The only noticeable difference today is DLSS vs no DLSS. If you would use DLSS in the games you play, then go with the 4070. DLSS is just significantly better than FSR, at least at resolutions lower than 4k.
Also the 4070 has slightly better RT, but I don't think most people care much about that.

In the future the 16GB VRAM of the 7800 XT might become an advantage, though the difference between 12 and 16 is not huge. And the 7800 XT is like 3-5% faster. Due to the higher memory bandwidth it will probably also age a little better.
So if you think you won't use DLSS, definitely go with the 7800 XT.

This is assuming they are priced as they are right now (4070 is ~520 and 7800 XT is ~500). If the 4070 costs 15+% more money, just get the 7800 XT. Or spend a little more and go with the 7900 XT on sale (I've seen it go for $700, might go even lower on BF).

[–] [email protected] 1 points 10 months ago

Hasn't that been a feature on DDR4 as well? I think one of my kits has multiple profiles and the other one doesn't. I'd assume higher end DDR5 kits have that as well.

[–] [email protected] 1 points 10 months ago (1 children)

MSI try it is pretty good, isn't it? Makes it easy to see how far your RAM goes. Once you found the fastest one that is stable, you can use that as a baseline to OC further.

[–] [email protected] 1 points 10 months ago (3 children)

6000 runs in 1:1 mode (UCLK = 3000MHz)
7600 runs in 1:2 mode (UCLK = 1900MHz, slower than FCLK)

6000 CL36 is not the same as 7600 CL36 btw.
And of course you can run the 7600 CL36 kit at 6000 CL30

[–] [email protected] 1 points 10 months ago

EXPO RAM is not faster than what you get with these mobile chips. The Z1 Extreme in the Legion Go for example uses 7500MHz LPDDR5X. Meanwhile desktop Ryzen CPUs struggle to do 6200-6400MHz.

[–] [email protected] 1 points 10 months ago (1 children)

8 TFLOPS on RDNA 3 is comparable to 4 TFLOPS on RDNA 2 (PS5).
The PS5 uses 36 compute units. The 780M has 12.
The PS5 has 450GB/s memory bandwidth. The 780M has around 100.

The 780M runs at significantly lower power and shares the memory bandwidth with the CPU, but even ignoring that it's like 3-4x worse than a PS5.

[–] [email protected] 1 points 10 months ago

Doesn't make a difference.

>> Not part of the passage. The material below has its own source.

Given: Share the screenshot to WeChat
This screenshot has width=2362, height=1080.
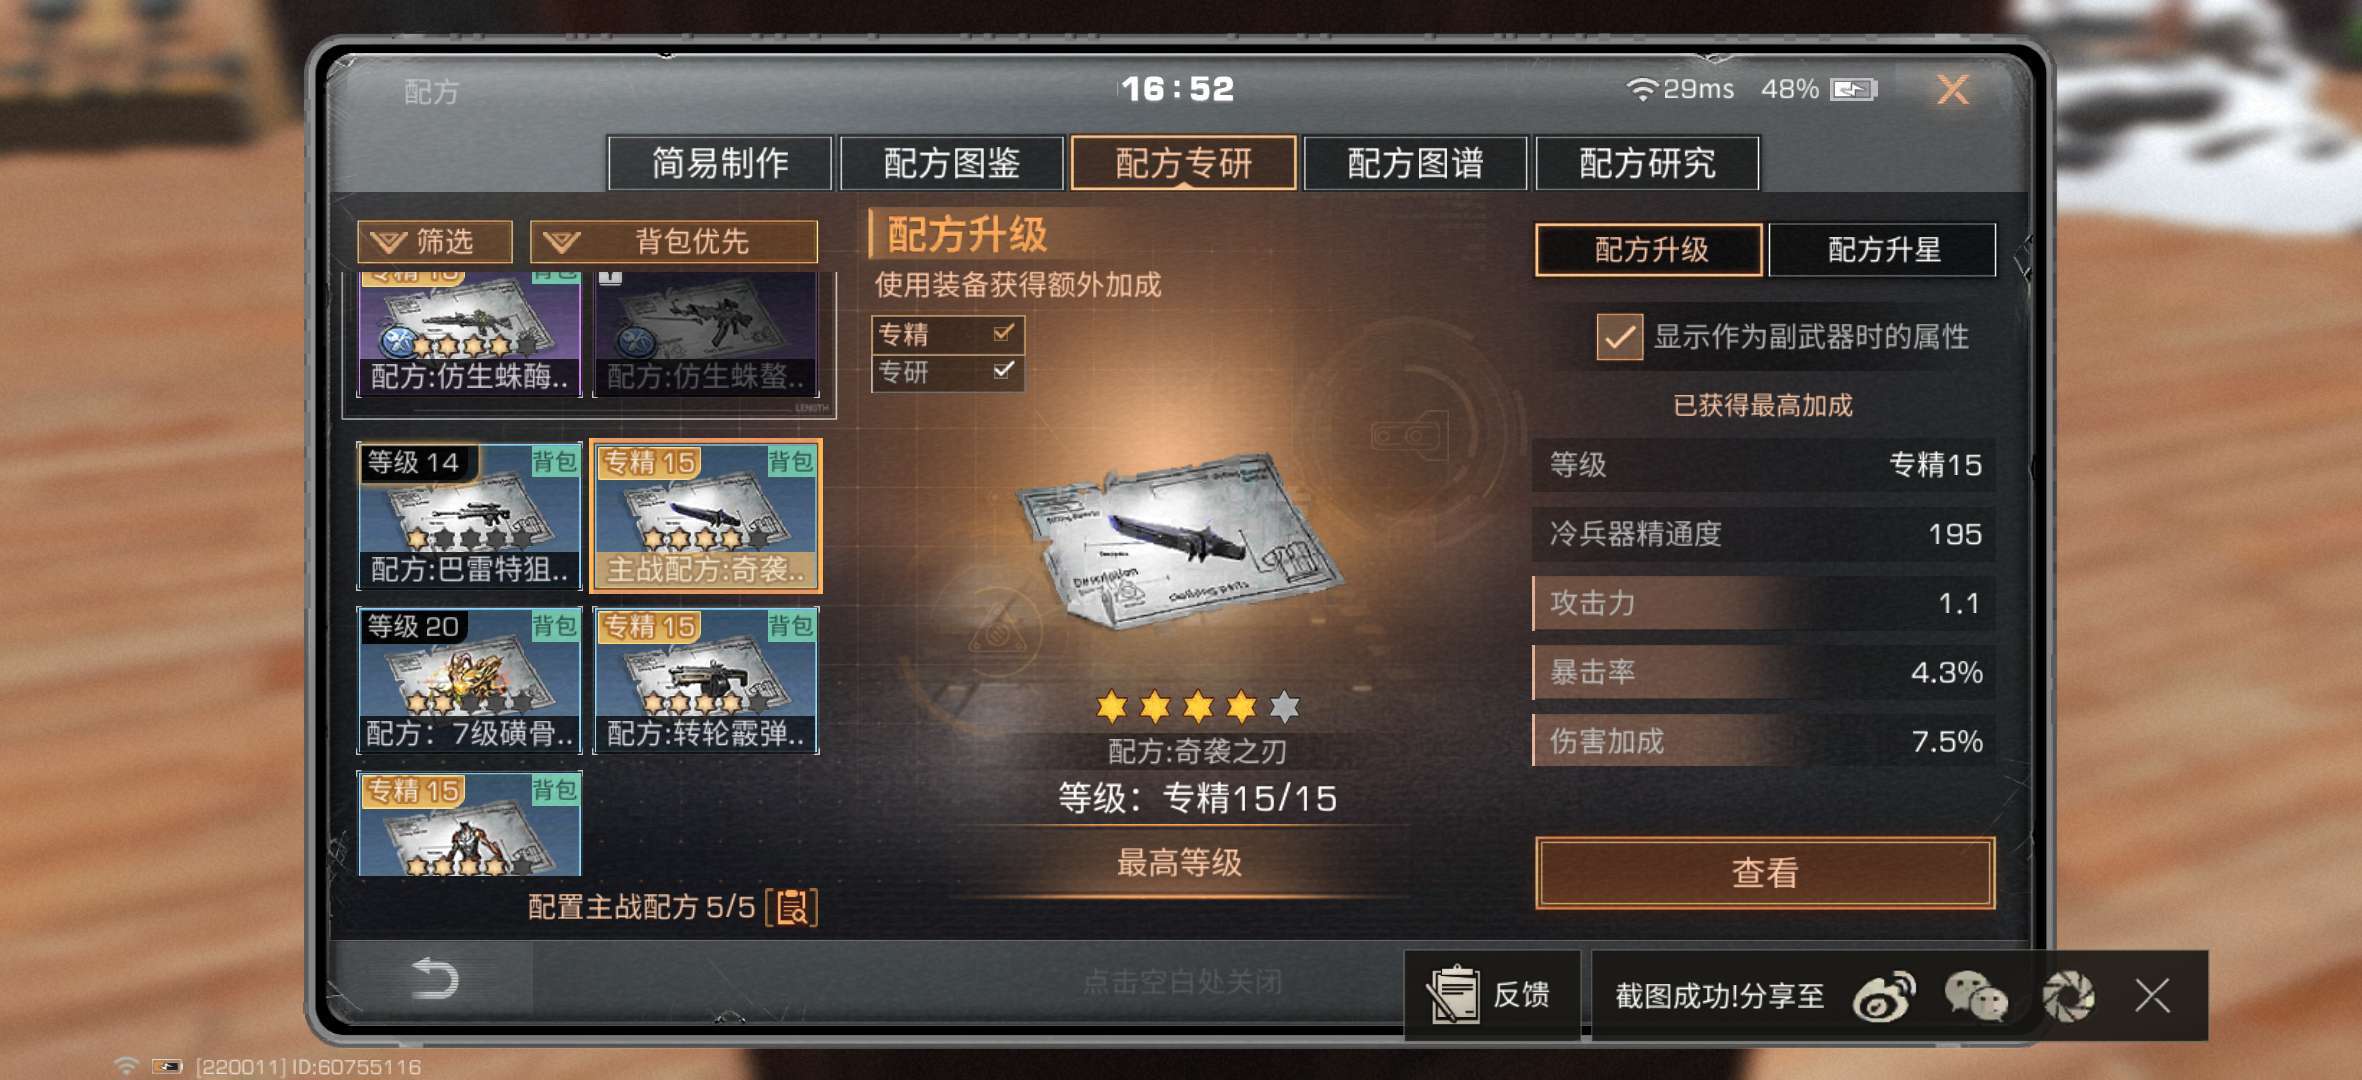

The issue is memory bandwidth, which is only around 100GB/s on DDR5. And it's shared with the CPU, which makes it effectively even worse.

[–] [email protected] 1 points 10 months ago

HUB or GN tested for this and didn't find that

[–] [email protected] 0 points 10 months ago (2 children)

Why these games though?
If this works best in games that already get high fps in the first place, then I think this is probably not going to be that useful. Games like Starfield need more CPU performance, not friggin R6 or Metro Exodus, both of which get hundreds of fps anyway.

[–] [email protected] 1 points 10 months ago

$280 4k 60Hz IPS 300 nits
Seems like a basic monitor. Probably overpriced. What do you want to use it for?

For gaming this is bad. 1440p 165Hz is better
For productivity I'd look for a 32" 4k monitor or 2 individual 27" 1440p monitors.
For photo editing I don't know. Depends on how good the colors are.

[–] [email protected] 1 points 10 months ago

M1 was 5nm. M3 is 3nm

Ryzen 5000 was 7nm. Ryzen 8000 is going to be 4nm (5nm family)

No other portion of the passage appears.